■ What is required
Go to the line below containing "The width and height of the screenshot is (500, 762)." and print exactly from there through the line containing "You are a computer-use agent. This", both included. Print nothing else.

■ Data listing
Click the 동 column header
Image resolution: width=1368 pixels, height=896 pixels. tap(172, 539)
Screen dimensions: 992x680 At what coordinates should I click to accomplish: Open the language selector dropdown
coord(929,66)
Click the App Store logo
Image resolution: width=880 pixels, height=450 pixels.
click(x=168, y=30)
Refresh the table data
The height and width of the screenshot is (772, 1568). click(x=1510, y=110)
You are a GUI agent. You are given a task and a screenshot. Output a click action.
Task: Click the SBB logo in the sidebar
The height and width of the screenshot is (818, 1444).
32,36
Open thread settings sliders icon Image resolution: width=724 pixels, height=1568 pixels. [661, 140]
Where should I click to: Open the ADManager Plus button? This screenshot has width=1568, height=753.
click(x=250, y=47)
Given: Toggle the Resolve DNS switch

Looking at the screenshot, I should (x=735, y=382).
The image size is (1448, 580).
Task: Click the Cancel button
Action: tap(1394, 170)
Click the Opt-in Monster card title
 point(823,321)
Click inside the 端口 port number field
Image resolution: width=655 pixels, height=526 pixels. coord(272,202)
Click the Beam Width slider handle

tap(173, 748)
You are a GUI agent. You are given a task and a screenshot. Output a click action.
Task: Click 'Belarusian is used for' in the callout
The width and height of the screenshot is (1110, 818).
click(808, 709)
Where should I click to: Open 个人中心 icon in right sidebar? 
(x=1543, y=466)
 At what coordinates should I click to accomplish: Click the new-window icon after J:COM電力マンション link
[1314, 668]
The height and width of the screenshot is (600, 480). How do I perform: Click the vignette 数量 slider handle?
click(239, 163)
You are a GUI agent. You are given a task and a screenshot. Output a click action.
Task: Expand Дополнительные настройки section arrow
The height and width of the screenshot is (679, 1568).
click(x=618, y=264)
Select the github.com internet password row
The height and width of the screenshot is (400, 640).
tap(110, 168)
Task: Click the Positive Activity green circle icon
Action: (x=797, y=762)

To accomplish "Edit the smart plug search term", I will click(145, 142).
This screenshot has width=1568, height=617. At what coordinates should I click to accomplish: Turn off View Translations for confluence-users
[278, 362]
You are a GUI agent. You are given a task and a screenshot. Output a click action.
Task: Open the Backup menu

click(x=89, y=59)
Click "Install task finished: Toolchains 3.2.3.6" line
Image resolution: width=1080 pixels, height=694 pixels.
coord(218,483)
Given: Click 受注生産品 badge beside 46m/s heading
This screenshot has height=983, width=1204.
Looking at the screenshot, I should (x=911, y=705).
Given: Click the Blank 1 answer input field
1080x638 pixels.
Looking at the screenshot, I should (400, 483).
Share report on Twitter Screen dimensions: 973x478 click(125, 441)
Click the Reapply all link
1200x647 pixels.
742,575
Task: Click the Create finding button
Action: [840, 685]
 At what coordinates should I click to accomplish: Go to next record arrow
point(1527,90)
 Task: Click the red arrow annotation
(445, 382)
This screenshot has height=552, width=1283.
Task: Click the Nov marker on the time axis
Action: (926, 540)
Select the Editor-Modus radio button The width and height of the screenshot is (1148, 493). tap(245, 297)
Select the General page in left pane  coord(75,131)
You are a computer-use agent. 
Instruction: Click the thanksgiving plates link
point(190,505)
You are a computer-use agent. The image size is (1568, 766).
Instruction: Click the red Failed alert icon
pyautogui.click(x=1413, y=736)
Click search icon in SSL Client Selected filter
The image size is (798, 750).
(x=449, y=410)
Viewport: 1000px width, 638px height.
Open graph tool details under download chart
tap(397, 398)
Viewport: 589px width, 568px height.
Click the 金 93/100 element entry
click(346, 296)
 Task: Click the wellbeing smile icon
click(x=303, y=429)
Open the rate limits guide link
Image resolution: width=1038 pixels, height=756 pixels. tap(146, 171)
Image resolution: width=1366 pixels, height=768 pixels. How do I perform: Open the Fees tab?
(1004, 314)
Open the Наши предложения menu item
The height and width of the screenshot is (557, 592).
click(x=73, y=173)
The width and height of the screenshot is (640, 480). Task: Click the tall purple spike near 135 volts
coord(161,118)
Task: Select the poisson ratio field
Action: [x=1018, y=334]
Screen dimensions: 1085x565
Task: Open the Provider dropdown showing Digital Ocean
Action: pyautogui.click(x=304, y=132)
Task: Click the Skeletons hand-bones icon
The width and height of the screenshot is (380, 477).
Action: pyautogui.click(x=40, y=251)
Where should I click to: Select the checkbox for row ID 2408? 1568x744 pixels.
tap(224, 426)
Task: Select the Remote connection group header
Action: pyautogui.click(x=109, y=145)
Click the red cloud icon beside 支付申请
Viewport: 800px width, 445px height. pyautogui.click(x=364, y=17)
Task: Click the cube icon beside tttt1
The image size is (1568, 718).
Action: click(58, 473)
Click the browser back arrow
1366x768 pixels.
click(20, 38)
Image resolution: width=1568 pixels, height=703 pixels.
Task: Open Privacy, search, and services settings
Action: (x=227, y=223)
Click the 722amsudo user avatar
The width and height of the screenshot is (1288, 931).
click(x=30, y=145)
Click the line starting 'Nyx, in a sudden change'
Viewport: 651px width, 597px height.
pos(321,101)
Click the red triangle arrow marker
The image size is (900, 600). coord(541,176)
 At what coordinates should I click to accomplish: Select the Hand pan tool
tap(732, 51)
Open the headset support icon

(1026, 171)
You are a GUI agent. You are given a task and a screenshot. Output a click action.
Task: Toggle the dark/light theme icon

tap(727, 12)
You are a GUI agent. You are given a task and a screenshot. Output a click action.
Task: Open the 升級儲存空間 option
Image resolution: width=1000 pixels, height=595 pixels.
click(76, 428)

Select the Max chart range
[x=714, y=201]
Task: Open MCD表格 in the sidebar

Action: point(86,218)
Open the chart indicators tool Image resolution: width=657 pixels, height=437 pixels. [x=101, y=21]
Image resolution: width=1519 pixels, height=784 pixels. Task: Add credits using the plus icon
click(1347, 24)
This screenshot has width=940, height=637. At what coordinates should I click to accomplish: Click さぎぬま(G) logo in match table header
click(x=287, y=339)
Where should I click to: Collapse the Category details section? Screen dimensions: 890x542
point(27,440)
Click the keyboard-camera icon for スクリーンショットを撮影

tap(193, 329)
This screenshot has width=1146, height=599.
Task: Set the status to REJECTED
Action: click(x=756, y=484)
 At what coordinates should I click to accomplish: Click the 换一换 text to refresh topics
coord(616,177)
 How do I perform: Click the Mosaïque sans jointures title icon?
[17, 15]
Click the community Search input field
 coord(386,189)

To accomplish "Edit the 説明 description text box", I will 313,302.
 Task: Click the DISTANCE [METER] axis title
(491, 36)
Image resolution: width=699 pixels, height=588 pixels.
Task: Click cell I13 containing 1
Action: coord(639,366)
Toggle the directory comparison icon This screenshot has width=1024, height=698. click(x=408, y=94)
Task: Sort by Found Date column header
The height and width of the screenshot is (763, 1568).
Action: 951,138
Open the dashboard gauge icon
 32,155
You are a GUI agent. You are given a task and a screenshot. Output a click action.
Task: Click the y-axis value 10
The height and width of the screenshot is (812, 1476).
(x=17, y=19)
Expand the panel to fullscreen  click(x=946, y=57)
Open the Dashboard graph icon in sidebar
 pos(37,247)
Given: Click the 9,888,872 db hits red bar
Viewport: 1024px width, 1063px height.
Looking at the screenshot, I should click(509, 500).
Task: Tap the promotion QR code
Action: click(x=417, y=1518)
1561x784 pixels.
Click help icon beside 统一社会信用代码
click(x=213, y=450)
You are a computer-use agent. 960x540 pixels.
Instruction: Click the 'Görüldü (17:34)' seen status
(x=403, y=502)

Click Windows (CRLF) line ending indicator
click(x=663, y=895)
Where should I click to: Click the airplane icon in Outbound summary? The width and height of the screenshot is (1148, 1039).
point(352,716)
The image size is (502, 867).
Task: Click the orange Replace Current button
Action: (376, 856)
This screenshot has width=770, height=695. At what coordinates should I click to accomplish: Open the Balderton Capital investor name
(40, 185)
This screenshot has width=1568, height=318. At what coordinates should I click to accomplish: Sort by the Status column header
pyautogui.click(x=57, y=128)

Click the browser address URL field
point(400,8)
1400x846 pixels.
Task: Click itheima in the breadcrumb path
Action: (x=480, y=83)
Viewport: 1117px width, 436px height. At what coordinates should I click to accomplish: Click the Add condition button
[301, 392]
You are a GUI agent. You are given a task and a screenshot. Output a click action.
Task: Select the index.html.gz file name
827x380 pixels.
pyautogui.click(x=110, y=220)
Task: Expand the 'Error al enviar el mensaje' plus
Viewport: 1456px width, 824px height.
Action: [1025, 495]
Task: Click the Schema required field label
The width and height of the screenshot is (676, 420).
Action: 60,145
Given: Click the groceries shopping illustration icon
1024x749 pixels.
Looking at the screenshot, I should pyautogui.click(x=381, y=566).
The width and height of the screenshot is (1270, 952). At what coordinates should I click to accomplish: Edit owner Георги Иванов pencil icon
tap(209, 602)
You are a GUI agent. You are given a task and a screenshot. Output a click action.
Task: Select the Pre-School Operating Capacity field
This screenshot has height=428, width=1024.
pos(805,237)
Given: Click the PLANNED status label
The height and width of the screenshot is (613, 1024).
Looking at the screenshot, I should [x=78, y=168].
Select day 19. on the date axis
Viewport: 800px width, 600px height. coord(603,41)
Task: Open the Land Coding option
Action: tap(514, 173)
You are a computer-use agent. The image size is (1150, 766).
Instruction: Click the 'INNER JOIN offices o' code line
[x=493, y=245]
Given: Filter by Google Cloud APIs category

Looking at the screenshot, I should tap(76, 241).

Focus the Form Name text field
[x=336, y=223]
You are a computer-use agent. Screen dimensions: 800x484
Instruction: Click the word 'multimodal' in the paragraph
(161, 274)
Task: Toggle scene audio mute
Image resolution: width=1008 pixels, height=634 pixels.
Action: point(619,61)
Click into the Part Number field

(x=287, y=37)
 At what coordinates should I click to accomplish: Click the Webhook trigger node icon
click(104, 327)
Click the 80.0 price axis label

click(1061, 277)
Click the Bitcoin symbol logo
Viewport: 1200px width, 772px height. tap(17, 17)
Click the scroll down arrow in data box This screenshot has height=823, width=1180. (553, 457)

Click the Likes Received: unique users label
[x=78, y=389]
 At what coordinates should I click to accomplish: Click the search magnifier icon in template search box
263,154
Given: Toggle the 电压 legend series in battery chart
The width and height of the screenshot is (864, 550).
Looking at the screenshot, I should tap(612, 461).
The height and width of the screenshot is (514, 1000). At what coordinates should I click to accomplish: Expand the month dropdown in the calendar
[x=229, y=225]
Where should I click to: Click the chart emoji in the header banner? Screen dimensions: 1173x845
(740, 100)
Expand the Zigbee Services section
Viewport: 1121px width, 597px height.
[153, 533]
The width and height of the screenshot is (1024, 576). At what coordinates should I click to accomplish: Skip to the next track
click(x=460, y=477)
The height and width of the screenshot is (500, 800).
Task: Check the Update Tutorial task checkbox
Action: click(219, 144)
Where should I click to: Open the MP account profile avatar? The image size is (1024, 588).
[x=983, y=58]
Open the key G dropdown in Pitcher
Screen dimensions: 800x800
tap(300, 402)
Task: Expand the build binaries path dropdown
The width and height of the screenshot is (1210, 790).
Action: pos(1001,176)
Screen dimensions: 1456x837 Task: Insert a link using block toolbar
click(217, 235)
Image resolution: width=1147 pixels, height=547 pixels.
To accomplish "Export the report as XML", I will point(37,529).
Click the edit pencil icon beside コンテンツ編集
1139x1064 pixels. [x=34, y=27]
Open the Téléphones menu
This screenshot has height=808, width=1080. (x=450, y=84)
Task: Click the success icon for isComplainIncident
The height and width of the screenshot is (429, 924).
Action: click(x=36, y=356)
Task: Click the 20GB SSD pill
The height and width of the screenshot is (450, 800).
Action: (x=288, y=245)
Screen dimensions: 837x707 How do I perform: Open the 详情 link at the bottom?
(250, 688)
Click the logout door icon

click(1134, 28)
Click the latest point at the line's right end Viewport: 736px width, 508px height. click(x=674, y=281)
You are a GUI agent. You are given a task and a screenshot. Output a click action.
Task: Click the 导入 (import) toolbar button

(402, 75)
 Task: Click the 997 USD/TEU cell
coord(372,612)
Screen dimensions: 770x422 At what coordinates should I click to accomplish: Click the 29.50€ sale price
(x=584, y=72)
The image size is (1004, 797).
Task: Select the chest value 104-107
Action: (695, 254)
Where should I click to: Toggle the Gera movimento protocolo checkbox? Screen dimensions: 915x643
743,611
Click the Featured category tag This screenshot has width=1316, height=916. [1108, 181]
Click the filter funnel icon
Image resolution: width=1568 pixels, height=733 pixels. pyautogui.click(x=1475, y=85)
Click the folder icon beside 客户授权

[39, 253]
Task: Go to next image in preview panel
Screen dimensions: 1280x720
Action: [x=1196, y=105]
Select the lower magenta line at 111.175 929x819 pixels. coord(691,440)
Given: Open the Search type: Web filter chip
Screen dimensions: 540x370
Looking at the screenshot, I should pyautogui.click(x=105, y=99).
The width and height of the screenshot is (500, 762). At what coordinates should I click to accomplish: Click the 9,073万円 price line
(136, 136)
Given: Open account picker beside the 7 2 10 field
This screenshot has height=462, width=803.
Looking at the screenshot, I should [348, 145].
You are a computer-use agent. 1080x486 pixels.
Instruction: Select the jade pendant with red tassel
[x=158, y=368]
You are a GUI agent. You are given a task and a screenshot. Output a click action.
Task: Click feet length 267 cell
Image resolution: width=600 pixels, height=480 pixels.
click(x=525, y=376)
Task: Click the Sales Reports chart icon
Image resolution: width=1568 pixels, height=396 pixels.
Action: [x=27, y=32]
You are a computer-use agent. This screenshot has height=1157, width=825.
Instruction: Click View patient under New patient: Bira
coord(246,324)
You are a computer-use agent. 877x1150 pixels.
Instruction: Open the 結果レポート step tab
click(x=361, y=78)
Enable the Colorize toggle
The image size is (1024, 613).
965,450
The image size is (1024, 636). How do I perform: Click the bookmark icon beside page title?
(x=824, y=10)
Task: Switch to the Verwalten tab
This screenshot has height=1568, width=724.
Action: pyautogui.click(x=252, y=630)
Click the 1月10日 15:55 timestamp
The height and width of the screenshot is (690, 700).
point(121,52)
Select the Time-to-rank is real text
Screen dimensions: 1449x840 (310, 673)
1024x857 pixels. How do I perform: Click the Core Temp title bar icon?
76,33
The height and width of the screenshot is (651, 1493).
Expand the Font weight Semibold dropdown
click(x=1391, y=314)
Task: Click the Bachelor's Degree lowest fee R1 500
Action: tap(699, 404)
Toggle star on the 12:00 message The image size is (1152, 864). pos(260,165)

■ Task result
The width and height of the screenshot is (500, 762). At what coordinates should I click to accomplish: Click the 9,073万円 price line
(136, 136)
Given: Open account picker beside the 7 2 10 field
This screenshot has height=462, width=803.
Looking at the screenshot, I should [348, 145].
You are a computer-use agent. 1080x486 pixels.
Instruction: Select the jade pendant with red tassel
[x=158, y=368]
You are a GUI agent. You are given a task and a screenshot. Output a click action.
Task: Click feet length 267 cell
Image resolution: width=600 pixels, height=480 pixels.
click(x=525, y=376)
Task: Click the Sales Reports chart icon
Image resolution: width=1568 pixels, height=396 pixels.
Action: [x=27, y=32]
You are a computer-use agent. This screenshot has height=1157, width=825.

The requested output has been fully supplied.